This past month, I was fortunate enough to take a short executive course at Harvard entitled ‘The Business of Sport & Entertainment’ delivered by an incredibly talented (and funny) faculty member, Anita Elberse. The course was an intense 4-day program attended by a group of 60 people, including founders, executives, actresses and athletes. We had stars from the NFL, NBA, Rugby, Football and Hollywood which made for a great dynamic of interests.
The course content consisted of a study of 10 cases and a deep dive into the merits of each. From the blockbuster strategy employed by Disney or LeBron James’ gaming masterplan to The New York Metropolitan Opera Theatre’s blueprint to engage a younger audience. Each participant read through the cases and we all discussed each at length. Everybody was given an opportunity to contribute with her own approach and impressions.
Beyond the course content, there were patterns that emerged as the group discussed the topics. Here are the 5 things I learned.
1. Diversity breeds diversity. It was incredible to see such a wide range approaches to what would often seem a ‘lay-up’ case study. The array of people and backgrounds in the room each contributing made for an impossible census. We really did hear every viewpoint imaginable, which made for lively debates. We need more of this, in both the workforce and our lives in general.

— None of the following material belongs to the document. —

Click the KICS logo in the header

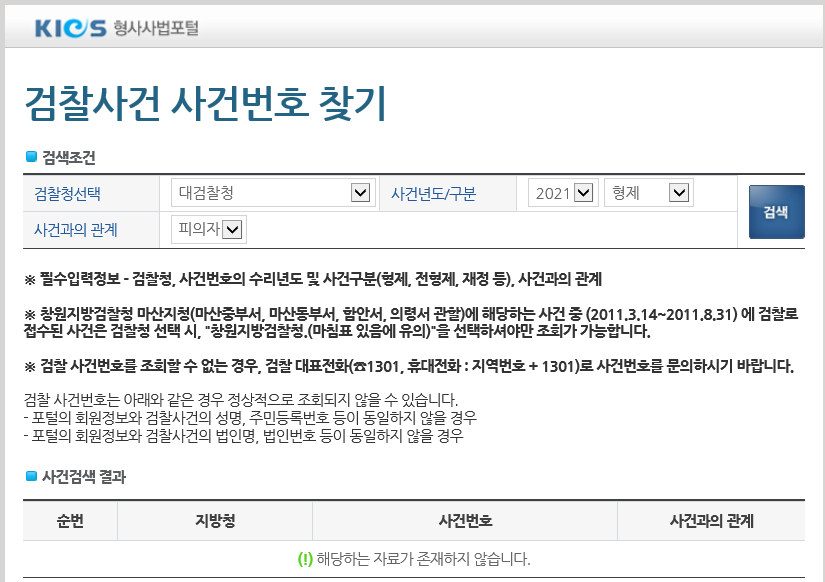70,28
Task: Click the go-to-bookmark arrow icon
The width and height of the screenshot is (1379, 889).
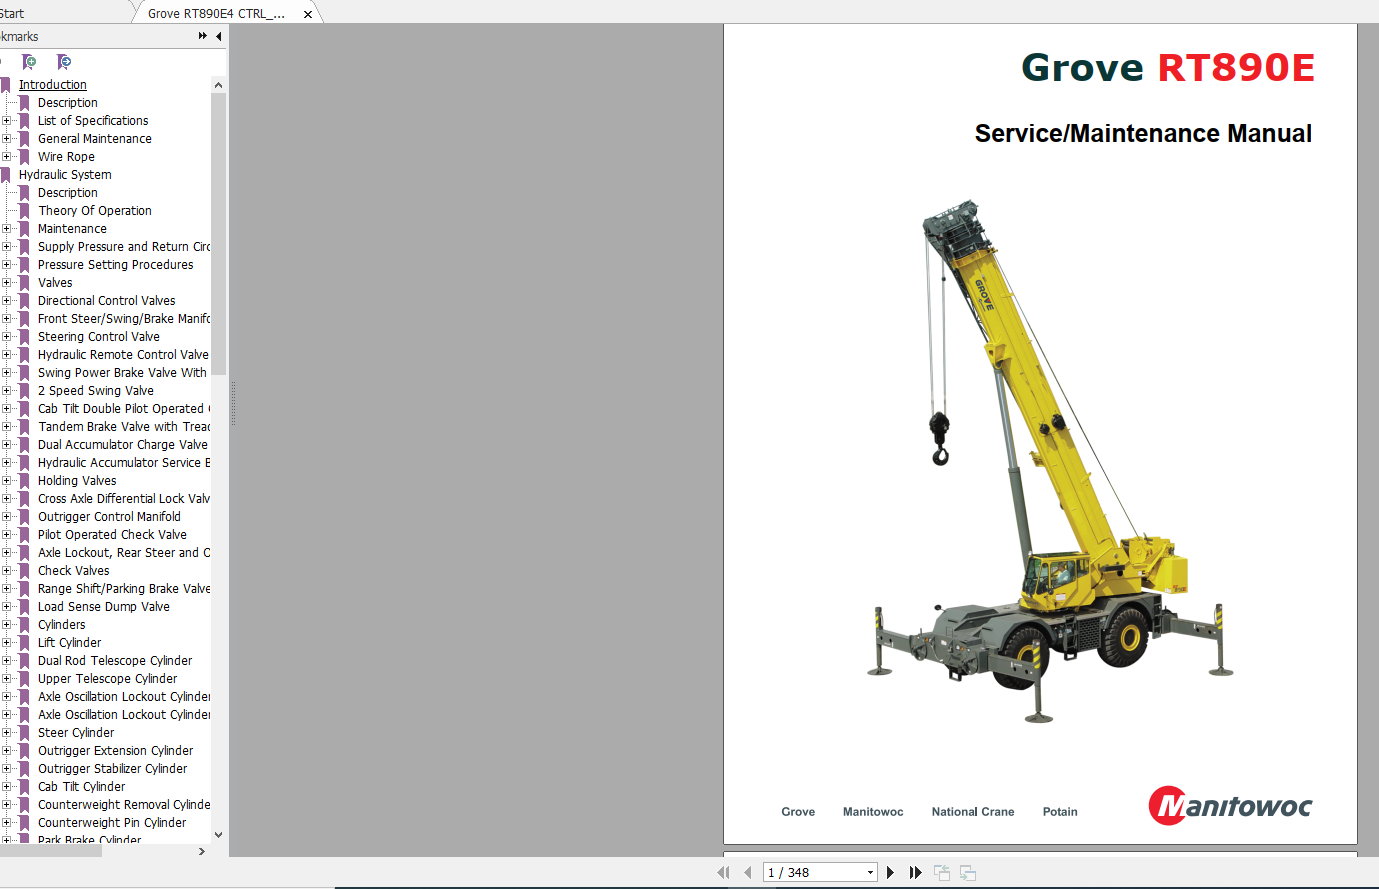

2. People don’t think in frameworks. Opinions led the discussions, very few people used decision models or frameworks to argue their point. So, although Amazon is filled with literature about business modelling and decision frameworks, it isn’t how we tend to think. For better or worse, we use our intuition, our gut and raw experience to drive decisions.
3. We should do more autopsies. Studying cases independently and then discussing them as a group made for a far greater learning experience. The lecturer guided the discussion but was open to hearing any approach shared. In working life, we don’t do enough of this. We don’t often take the time to really explore our thoughts and opinions on a given decision or situation. We will now.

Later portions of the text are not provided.